#### Required work:
Retype exactly what appears below from the line containing "The image size" down to the line containing "Instruction: Go to LaLiga Institutional link", keeping both end lines. Do not include pictures.

#### Input data:

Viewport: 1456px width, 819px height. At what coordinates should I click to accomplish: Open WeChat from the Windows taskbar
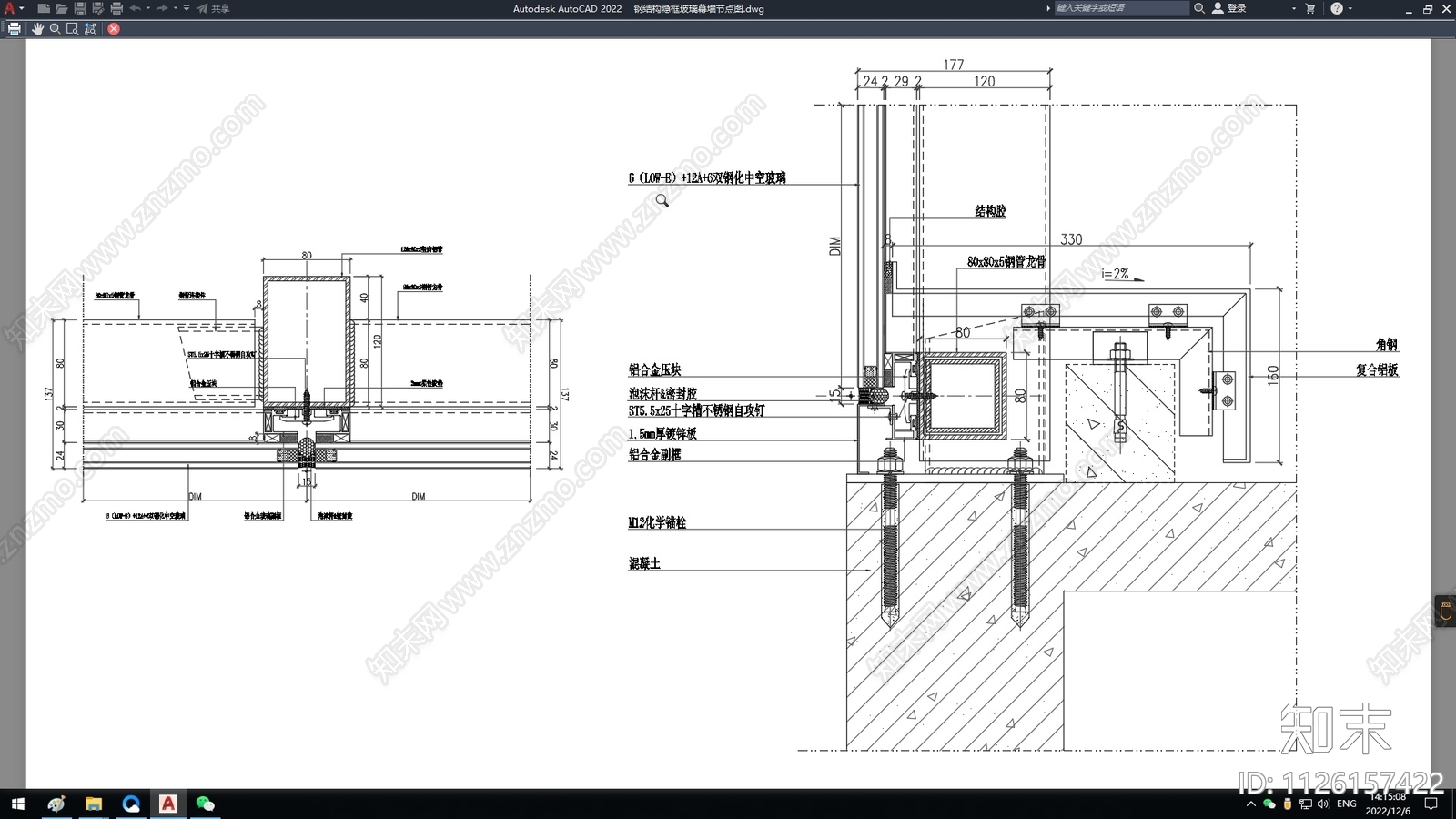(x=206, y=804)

...

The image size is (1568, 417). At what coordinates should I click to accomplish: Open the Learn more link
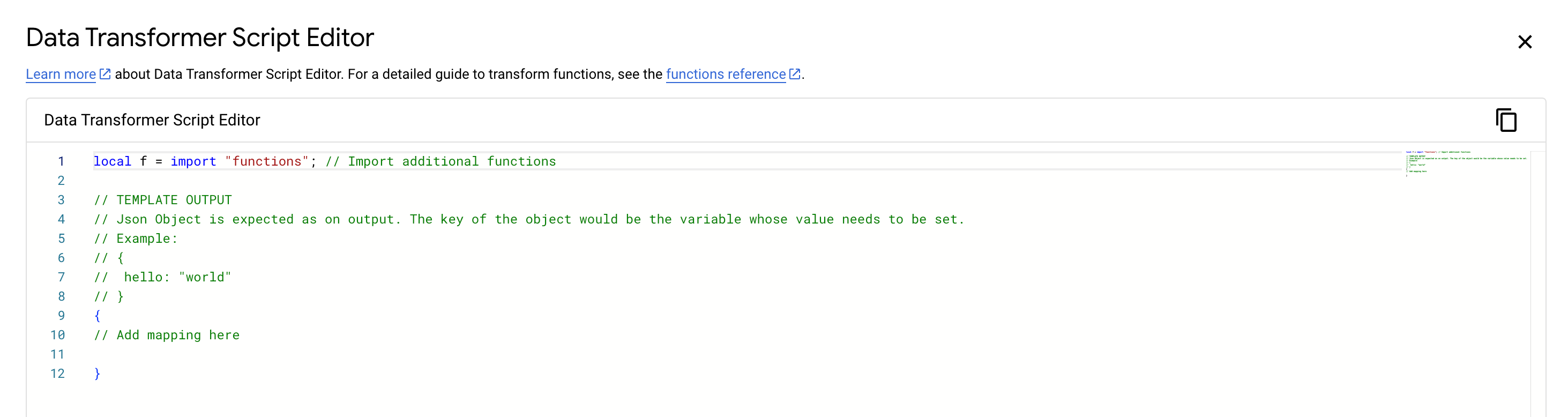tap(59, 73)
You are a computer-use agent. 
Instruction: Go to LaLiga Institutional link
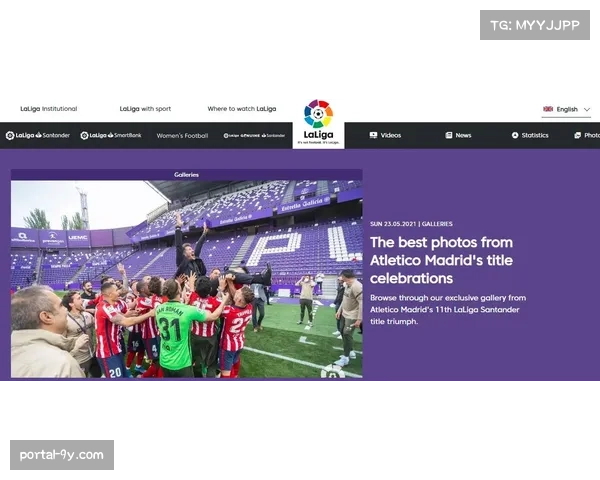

* * *

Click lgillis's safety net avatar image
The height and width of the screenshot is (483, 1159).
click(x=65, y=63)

#### Answer section:
The image size is (1568, 417). At what coordinates should I click to accomplish: Open the Learn more link
tap(59, 73)
You are a computer-use agent. 
Instruction: Go to LaLiga Institutional link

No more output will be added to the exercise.